I'm looking to step up to a tele lens, what im not sure i was looking at a Sigma. Once you start geting out around the 200-300mm range will your picture start to become soft or hazy? If so how do u fix that?

Any tips or tricks for a beginner?

Any suggestions when it comes to a new lens?

This is a link to the lens im currently looking at but what the opinon of someone that knows a little more, and has more experience than 2 days.
http://www.bhphotovideo.com/c/product/335762-USA/Sigma_684101_55_200mm_f_4_5_6_DC_Lens.html

Thanks
 
By the time you get to 200mm lenses are beginning to get darker and heavier. Keeping the lens fast means they get heavy and expensive.

Generally I feel over 200mm is overkill for most 35mm and digital cameras.

I have the Canon 70-300 f4-5.6IS. I find the IS is useful but would prefer to have the extra quality of the 70-200 f4L. Maybe even the 70-200f4L IS. The IS on an L lens works a lot better than on a non L lens.

IS is not going to make your photos crisp; rather it will help to reduce camera shake. I recommend an IS lens over non-IS. It's not a gimmick - it really works.

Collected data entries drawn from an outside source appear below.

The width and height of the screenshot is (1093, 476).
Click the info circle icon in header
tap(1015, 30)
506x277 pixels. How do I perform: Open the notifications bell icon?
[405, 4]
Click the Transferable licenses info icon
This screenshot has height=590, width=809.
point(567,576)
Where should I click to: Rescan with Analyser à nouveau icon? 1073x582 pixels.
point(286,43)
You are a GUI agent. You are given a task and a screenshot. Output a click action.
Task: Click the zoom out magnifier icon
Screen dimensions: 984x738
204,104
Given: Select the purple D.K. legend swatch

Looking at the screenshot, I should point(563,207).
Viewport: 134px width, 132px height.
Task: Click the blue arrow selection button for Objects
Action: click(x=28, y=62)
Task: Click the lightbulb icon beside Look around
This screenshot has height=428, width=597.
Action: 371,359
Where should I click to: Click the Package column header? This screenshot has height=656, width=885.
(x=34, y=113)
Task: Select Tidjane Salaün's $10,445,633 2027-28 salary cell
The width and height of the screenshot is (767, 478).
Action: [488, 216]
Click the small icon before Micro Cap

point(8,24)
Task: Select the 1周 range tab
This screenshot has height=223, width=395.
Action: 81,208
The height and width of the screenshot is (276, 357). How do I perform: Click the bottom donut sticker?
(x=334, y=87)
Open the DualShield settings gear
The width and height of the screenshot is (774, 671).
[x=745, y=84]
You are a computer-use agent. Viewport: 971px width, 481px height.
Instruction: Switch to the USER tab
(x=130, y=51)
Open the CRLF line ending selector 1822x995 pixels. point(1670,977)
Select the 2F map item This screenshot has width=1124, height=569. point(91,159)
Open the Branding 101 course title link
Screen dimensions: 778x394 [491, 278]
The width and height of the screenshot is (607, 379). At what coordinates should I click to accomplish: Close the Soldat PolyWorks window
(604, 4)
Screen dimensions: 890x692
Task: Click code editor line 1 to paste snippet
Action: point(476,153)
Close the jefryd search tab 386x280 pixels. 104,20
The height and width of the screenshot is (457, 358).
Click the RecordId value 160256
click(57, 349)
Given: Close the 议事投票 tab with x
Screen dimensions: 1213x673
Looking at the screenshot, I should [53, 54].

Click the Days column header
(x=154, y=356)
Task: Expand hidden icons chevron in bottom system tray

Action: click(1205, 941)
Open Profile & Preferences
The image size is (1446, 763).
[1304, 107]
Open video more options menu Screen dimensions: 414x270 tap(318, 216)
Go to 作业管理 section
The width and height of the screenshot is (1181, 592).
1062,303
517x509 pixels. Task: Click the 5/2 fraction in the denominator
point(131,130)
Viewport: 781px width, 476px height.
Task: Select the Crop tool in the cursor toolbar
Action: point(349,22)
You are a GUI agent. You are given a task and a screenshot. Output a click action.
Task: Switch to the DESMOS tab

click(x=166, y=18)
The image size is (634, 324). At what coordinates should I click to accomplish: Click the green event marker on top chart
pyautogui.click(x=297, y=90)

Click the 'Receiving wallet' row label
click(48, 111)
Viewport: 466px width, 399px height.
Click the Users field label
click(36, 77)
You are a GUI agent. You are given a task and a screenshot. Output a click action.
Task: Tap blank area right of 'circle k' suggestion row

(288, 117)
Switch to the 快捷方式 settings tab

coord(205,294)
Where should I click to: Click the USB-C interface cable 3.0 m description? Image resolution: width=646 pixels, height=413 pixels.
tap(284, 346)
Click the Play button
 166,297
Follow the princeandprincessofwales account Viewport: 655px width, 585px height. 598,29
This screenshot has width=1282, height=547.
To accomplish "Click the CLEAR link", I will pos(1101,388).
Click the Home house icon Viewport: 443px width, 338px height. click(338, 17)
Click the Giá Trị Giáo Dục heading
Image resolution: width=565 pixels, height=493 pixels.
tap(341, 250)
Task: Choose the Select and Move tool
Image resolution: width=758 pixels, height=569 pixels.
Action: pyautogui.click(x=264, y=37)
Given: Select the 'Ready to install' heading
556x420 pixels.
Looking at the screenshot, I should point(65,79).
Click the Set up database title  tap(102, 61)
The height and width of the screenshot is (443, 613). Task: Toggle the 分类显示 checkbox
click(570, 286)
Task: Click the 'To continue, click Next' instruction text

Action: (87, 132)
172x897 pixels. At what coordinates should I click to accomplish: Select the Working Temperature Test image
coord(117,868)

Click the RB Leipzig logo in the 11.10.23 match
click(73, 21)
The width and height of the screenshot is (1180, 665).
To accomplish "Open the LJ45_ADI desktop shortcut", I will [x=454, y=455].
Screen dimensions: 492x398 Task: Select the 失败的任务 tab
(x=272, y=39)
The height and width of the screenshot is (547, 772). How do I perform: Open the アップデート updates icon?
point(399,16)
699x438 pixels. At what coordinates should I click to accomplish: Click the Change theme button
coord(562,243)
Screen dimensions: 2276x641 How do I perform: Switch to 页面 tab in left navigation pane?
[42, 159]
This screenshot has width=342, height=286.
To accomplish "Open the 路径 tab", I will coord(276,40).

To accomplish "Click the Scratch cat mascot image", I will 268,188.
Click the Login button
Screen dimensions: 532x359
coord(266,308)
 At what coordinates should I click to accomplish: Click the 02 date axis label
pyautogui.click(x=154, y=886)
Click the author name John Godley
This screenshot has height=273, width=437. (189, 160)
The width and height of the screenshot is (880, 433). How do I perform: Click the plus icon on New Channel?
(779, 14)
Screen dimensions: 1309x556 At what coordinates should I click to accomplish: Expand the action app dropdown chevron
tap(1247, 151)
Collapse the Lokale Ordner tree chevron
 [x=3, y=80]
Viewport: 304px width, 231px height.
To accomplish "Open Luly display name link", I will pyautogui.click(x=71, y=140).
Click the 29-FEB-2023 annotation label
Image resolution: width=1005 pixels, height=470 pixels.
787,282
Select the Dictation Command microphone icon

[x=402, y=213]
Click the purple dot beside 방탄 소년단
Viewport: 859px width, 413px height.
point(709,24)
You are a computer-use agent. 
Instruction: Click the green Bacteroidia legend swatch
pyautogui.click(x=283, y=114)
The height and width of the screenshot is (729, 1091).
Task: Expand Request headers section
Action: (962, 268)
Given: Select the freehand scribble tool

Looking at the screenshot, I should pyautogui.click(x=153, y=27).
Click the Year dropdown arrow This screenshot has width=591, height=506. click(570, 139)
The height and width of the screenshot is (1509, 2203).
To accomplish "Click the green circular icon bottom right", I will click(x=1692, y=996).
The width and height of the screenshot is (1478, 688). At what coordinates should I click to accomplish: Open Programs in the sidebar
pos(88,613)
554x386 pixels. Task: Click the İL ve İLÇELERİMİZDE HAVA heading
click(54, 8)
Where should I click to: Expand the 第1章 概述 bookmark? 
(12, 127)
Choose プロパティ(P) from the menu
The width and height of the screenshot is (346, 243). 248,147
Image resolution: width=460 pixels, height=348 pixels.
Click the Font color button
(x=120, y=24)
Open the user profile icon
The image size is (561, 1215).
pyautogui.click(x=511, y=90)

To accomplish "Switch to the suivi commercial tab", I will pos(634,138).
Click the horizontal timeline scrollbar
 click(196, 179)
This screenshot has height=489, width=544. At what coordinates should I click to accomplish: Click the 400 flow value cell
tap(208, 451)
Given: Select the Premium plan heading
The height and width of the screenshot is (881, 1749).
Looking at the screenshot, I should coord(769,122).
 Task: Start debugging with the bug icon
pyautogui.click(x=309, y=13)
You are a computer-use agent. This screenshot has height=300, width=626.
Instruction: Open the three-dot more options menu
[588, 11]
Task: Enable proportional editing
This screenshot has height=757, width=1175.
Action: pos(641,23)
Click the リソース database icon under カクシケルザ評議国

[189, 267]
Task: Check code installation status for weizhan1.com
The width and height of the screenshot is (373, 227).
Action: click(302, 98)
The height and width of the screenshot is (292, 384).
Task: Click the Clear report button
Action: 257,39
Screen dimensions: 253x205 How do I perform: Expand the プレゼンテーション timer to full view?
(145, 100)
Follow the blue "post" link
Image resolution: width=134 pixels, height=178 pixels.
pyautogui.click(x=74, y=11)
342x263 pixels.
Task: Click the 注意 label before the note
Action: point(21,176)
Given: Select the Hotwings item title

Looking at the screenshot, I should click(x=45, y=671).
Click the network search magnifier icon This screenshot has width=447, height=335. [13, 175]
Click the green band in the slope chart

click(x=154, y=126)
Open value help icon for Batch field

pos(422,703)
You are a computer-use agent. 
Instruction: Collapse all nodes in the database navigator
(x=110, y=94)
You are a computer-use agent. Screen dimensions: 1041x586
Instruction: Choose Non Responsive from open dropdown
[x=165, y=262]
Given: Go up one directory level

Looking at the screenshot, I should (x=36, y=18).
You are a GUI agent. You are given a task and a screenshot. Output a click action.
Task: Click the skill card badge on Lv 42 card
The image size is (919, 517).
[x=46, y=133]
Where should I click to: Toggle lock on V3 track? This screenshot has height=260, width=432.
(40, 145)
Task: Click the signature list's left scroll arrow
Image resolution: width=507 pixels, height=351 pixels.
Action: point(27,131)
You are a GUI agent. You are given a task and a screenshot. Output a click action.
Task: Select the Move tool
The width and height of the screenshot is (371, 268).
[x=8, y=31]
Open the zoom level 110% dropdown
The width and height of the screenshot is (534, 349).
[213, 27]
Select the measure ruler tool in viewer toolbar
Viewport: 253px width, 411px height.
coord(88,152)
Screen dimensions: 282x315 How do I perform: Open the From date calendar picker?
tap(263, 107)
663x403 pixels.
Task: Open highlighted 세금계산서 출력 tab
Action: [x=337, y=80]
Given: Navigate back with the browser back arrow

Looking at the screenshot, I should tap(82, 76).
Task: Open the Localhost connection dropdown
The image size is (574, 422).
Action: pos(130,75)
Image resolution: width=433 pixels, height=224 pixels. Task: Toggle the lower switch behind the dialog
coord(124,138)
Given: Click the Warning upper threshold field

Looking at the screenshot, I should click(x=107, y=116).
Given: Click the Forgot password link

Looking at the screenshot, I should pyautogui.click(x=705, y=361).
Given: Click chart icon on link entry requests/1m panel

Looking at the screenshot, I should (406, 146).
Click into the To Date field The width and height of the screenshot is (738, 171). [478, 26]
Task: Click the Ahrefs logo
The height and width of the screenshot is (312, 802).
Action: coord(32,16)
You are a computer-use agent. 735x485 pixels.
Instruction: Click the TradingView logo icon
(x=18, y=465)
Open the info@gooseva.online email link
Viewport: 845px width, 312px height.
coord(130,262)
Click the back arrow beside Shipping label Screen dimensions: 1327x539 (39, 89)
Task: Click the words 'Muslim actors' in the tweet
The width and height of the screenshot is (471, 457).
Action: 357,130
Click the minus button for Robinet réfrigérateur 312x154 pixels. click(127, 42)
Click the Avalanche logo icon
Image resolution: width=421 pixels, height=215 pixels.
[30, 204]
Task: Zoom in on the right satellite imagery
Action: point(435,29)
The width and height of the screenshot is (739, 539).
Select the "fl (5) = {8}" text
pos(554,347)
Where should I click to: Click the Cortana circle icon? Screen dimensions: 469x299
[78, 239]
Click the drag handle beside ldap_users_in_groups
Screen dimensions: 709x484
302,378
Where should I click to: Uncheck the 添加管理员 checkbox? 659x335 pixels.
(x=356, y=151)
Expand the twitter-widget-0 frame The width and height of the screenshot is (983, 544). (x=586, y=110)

Oh yes... And stick to Canon lenses. I tried other brands on an XT and they never worked all that well.
 
IS is not going to make your photos crisp; rather it will help to reduce camera shake.
...which will make your photos crisp. :)
 
For Canon, I'd get one of these:

http://www.adorama.com/CA55250AFS.html?searchinfo=Canon 50-250mm&item_no=1
http://www.usa.canon.com/consumer/controller?act=ModelInfoAct&fcategoryid=150&modelid=15700

It should be better optically than the Sigma lens, it's longer, has Image Stabilization, and it's only $100 more. Looks like it's back-ordered though. But I say good things are worth waiting for. The next step up from this would be the 70-300IS lens, but that's closer to $500. Although that will work on any camera Canon makes including their full-frame bodies like the 5D or 1DS (it's an EF lens, not EF-S). This EF-S 50-250 will only work on the crop bodies like the Rebels and 20/30/40D. If you think you'd ever want to upgrade to the professional level bodies that don't work with EF-S lenses, you might want to save for a bit and go straight for the 70-300IS. The 70-200 f/4L is a good lens too for about the same money, but it's shorter, and doesn't have image stabilization at the $500 price point.

As for whether 200mm is enough, it entirely depends on what you're shooting. To zoom in on a sunrise or sunset or to get some birds or other small animals, even a 300mm can be on the short side. For portraits, trips to the zoo, or other general telephoto needs a 200mm is probably fine.